Megan McArdle is back blogging regularly. I happened to come across this one: “America Really is Exceptional.” It’s very good. Some highlights:

I actually don’t think that the latter point is true; if you plucked an average American (mean, median, or modal) out of Kansas City or Aurora, and plopped them down in the middle of Gothenburg, the average American would be very unhappy. Yes, they’d have generous social benefits and lots of vacation, but they’d also be crammed into a small apartment in a very small country. They wouldn’t be able to afford services that average Americans take for granted, like lots of restaurant foods and extremely high levels of customer service, which means they’d spend a lot more time doing basic housework, childcare, and so forth. They would find it very expensive to fuel their car, and the insular, almost formal culture would make them crazy.

This is also true the other way, by the way; the average Swede would not be happy living in America. Sure, they’d have a huge house, filled with cheap consumer goods, and they could drive their car everywhere, particularly to their incredible array of dining options. But they’d miss their vacation and find America’s looser safety net both terrifying and inconvenient. They would hate the inefficiency of our government services, and miss their cozy circle of friends and family. Part of the reason that we have different systems from the Swedes and the Germans is that we place different emphasis on various possible sets of amenities, and of course, the availability of various amenities changes what we think of as the basic package for a decent life. In most of America it includes a house, preferably detached, and a car. In Sweden it includes a year of mandated maternity leave and a well-run streetcar system. Losing any of those amenities is usually more painful for people than getting whatever the other folks have–which is why most expats are some combination of young, unhappy in their home country, or wealthy enough to buy the stuff they miss.


Ultimately, it doesn’t matter whether much whether Sweden changes its economy in ways that reduce the return to innovation, because Sweden is never going to be doing most of the innovation that drives its economic results. This is no slam on Sweden, mind you; it’s just that, numerically, the overwhelming majority of new ideas are going to come from somewhere else. Germany is in the middle, but it’s still a fraction of the size of the United States. Small countries are like little islands floating on an ocean of trade and capital, while the US is more like the jet stream, moving all the water around.

And so what happens to US growth matters a lot, to us and to others; we’re almost a quarter of the world’s GDP. If we slow down innovation, we will feel it; so will other countries, as the global economy slows. This will perhaps not always be the case; India and China are huge, and if they get rich, their economies (and presumably, their rate of innovation) will dwarf ours. But right now it simply matters a great deal that we get growth right, in a way that it does not matter for smaller welfare states.
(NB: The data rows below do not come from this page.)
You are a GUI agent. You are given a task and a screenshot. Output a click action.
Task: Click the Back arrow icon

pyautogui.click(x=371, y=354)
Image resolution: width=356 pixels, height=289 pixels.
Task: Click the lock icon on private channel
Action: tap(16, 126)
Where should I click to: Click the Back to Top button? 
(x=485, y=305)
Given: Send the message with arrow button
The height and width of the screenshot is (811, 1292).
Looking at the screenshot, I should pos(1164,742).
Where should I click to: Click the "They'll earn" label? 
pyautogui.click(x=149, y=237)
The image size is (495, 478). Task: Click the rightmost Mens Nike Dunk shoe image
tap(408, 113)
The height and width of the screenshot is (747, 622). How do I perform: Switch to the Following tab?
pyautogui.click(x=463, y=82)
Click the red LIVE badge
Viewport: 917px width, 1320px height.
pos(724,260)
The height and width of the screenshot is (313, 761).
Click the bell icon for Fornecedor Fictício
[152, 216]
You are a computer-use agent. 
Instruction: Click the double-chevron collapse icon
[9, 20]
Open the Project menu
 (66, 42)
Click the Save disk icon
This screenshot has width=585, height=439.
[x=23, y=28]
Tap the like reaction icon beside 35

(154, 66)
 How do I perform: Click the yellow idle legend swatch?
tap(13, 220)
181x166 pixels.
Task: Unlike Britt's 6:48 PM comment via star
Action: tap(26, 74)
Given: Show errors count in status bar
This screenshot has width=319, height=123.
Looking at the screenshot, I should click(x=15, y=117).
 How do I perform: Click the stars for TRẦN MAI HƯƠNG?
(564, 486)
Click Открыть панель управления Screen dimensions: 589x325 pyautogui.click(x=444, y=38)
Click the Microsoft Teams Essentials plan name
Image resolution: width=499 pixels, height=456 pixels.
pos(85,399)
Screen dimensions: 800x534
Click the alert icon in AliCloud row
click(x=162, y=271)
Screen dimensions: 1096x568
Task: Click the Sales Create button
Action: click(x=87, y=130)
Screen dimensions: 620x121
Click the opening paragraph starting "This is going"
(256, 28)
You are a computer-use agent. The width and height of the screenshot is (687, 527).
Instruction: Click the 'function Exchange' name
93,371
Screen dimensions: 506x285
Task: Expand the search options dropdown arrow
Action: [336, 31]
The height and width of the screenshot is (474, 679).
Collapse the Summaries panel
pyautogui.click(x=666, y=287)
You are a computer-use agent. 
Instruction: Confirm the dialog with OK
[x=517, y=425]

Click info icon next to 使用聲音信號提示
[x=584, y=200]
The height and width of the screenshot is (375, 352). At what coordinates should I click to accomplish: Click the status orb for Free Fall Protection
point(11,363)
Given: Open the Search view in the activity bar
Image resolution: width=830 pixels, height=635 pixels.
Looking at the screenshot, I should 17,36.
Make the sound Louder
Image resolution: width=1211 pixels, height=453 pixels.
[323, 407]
And an implication about how a self-interested rest of the world should have thought about the Affordable Care Act, which, if it does what it is meant to, will dampen the incentive for technological improvement in pharmaceuticals:

Or as I argued during health care reform, given how heavily we subsidize pharmaceutical development, Europeans were stupid to crow about the perceived inadequacies of US style health care. If they’d been smart, they’d have been running ads on television saying, “No, really, it’s dreadful–America wouldn’t ever want to try anything like it!”